- _MATERIAL SHOWN_

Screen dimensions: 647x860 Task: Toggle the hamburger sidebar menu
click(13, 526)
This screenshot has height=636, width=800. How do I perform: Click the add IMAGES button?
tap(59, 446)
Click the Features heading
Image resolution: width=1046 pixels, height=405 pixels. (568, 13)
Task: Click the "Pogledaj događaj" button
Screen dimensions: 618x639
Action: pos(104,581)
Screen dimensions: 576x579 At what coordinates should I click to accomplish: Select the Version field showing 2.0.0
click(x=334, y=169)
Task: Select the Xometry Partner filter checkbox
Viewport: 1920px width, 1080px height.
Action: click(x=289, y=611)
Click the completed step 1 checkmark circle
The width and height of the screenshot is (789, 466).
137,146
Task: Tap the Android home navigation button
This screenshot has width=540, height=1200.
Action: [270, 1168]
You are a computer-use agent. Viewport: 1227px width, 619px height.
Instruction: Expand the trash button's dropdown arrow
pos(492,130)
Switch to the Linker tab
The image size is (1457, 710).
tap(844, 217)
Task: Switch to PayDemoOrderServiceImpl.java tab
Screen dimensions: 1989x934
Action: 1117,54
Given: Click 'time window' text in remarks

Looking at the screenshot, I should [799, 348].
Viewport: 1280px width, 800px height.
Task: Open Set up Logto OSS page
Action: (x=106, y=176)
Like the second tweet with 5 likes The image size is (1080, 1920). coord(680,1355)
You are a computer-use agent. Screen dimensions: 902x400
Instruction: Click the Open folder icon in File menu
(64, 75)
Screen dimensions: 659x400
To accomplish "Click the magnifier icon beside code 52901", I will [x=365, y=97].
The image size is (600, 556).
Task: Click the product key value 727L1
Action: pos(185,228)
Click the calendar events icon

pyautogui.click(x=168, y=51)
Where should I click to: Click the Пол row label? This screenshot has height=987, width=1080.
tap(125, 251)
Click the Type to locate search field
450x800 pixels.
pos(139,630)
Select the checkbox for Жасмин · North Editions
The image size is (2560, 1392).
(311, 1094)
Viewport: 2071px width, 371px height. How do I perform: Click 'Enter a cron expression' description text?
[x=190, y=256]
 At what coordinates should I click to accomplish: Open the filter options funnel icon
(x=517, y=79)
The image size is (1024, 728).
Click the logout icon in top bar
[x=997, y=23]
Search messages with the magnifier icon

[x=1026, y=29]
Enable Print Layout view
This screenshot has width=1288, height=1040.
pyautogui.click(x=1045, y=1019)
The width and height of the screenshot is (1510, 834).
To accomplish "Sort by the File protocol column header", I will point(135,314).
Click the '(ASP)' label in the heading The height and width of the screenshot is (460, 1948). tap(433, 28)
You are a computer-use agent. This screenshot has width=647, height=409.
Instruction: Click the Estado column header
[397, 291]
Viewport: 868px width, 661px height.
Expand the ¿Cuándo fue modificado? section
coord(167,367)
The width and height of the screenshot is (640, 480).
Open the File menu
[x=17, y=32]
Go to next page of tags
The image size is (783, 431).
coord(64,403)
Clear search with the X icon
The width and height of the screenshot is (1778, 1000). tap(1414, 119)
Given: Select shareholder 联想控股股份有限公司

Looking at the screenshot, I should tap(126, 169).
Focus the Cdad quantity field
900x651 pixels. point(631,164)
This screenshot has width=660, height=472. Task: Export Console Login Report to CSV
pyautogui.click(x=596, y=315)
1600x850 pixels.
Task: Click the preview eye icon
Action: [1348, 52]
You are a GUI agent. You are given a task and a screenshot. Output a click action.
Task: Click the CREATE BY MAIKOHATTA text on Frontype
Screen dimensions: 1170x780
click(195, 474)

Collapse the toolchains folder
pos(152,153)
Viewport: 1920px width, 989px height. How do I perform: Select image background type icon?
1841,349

- _WHAT THE TASK ASKS_
Report every line in the data above in which the word "agent" appears.

- _PROBLEM SOLUTION_
You are a computer-use agent. Viewport: 1227px width, 619px height.
You are a computer-use agent. Screen dimensions: 902x400
You are a computer-use agent. This screenshot has width=647, height=409.
You are a GUI agent. You are given a task and a screenshot. Output a click action.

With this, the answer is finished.